Campus Life

LED-ing the Way

Utah State University is advancing toward carbon neutrality this summer, one bulb at a time. Throughout July, USU Facilities is reporting progress of 75,000 replacements into a 142,000 lamp conversion of campus to light-emitting diodes, more commonly known as LEDs.

According to Zac Cook, USU’s energy manager, up to four teams are working at a time to switch out an average of 600 to 800 lamps per day. The effort is targeting emissions reductions and cost savings.

The university has been shifting to LEDs over the past several years, including in new construction and retrofits in the Dee Glen Smith Spectrum, Chase Fine Arts Center and Merrill-Cazier Library. The acceleration of these efforts comes as USU implements recommendations from the  Greenhouse Gas Steering Committee, adopted by President Noelle Cockett in March.

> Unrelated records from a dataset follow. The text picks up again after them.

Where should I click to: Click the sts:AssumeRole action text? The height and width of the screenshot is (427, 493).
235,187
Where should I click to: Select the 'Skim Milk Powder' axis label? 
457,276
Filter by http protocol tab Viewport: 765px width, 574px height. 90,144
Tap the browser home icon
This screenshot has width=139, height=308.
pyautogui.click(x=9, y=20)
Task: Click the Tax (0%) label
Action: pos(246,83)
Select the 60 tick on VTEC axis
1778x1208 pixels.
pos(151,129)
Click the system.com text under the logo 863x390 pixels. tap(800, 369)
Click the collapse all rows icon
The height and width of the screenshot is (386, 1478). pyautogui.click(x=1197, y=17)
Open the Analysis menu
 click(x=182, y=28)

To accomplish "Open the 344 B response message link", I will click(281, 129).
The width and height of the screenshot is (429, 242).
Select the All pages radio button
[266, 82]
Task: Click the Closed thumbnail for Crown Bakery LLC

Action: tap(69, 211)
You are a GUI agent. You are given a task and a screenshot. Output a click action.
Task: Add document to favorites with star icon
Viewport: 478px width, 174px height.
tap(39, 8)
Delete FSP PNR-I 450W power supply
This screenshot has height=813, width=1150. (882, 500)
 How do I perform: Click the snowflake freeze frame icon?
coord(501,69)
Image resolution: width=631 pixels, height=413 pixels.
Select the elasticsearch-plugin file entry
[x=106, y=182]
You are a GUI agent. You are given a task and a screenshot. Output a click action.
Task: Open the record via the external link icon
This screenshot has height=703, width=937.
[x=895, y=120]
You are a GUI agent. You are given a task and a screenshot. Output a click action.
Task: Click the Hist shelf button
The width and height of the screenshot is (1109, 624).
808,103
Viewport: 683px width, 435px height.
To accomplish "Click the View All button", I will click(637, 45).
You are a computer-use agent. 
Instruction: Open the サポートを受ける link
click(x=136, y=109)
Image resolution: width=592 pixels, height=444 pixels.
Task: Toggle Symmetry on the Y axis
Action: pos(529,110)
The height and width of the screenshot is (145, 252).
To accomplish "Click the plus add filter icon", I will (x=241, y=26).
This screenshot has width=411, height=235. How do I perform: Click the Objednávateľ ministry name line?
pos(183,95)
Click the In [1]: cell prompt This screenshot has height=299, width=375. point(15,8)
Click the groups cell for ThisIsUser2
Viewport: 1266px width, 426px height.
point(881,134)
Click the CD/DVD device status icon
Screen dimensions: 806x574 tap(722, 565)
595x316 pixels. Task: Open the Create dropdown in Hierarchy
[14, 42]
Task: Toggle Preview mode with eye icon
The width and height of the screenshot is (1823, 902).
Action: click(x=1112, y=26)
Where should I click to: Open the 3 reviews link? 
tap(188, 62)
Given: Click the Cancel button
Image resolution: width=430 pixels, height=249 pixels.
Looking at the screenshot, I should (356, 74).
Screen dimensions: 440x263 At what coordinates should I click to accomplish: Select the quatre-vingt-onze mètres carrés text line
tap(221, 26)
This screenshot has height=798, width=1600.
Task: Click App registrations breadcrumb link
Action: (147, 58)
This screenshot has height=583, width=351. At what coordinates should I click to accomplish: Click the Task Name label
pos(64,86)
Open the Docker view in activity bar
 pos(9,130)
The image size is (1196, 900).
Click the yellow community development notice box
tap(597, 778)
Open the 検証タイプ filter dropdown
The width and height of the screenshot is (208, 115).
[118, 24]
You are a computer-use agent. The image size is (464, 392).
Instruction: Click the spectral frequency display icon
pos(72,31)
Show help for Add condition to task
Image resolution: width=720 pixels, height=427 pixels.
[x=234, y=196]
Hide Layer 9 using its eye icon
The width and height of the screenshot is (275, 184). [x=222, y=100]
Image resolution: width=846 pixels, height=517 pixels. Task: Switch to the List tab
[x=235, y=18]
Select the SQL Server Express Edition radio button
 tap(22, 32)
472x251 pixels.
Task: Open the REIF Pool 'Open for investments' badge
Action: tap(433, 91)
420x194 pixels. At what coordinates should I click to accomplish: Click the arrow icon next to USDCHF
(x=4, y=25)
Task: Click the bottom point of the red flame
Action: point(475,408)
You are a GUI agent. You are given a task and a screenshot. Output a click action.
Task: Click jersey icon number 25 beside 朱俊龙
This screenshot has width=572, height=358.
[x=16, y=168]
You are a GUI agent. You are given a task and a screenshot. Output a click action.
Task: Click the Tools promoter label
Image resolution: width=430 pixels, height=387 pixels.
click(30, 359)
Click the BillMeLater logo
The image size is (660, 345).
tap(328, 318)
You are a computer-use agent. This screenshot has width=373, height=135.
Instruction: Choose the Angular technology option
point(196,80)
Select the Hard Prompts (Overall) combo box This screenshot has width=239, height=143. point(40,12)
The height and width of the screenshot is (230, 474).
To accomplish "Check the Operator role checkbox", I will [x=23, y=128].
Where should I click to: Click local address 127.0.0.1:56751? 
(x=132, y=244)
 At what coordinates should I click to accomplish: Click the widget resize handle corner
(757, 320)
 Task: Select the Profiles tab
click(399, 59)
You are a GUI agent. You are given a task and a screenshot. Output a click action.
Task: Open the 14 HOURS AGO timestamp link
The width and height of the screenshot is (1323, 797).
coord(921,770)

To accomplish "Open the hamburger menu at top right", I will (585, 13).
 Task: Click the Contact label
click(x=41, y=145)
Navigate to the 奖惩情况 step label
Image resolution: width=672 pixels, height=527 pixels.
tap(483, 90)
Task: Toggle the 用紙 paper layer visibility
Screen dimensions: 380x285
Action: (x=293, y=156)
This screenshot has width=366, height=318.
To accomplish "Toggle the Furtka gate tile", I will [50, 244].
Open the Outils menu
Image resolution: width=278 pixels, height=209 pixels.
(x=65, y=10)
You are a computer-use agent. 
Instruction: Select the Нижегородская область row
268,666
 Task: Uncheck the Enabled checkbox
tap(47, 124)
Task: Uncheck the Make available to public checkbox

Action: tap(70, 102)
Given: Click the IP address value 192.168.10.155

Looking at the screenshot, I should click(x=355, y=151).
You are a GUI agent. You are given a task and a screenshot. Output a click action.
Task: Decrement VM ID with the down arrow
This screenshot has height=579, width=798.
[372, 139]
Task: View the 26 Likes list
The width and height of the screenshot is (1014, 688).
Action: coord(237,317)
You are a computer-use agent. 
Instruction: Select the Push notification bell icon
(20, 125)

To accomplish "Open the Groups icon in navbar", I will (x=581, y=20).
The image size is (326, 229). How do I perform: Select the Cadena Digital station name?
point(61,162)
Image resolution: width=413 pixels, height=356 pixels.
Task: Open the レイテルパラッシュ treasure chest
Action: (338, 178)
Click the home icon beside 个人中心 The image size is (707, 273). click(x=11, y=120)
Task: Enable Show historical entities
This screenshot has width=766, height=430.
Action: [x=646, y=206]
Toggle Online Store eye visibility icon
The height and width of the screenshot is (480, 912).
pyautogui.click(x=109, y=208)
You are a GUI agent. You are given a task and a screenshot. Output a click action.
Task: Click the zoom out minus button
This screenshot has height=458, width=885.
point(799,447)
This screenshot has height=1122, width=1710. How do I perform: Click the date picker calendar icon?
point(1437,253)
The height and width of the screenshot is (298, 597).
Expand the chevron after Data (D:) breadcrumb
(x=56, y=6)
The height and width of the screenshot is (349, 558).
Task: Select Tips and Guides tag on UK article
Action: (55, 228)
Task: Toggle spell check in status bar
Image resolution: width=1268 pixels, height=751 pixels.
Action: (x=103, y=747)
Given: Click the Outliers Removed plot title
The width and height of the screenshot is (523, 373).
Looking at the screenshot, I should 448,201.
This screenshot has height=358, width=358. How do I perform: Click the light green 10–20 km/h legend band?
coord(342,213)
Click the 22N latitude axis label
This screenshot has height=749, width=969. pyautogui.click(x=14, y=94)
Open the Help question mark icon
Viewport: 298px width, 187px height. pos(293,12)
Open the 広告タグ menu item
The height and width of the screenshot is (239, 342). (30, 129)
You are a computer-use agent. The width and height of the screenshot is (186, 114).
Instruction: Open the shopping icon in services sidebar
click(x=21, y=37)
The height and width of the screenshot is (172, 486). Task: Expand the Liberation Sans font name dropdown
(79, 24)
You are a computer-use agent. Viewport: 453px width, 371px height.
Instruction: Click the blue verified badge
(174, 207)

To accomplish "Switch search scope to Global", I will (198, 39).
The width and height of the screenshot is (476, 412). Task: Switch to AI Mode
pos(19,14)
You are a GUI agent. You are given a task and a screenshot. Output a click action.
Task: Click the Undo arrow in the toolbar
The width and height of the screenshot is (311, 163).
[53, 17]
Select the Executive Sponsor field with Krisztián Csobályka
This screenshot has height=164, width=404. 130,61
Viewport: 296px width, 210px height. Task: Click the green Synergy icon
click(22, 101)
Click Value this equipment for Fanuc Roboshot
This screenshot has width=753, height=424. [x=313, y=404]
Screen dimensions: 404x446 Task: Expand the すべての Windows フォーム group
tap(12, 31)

Lighting is approximately 11% of a university building’s energy usage. Once the project is complete, USU anticipates a reduction in lighting energy usage by two-thirds. In addition to saving six to nine million kilowatt hours annually, the university anticipates saving $200,000 to $350,000 per year.

“It will reduce maintenance costs due to longer lamp life associated with LED technology, improve quality of light, and save the university millions of dollars over the life of the project,” said Cook.

USU anticipates completion of the lighting project by summer 2021.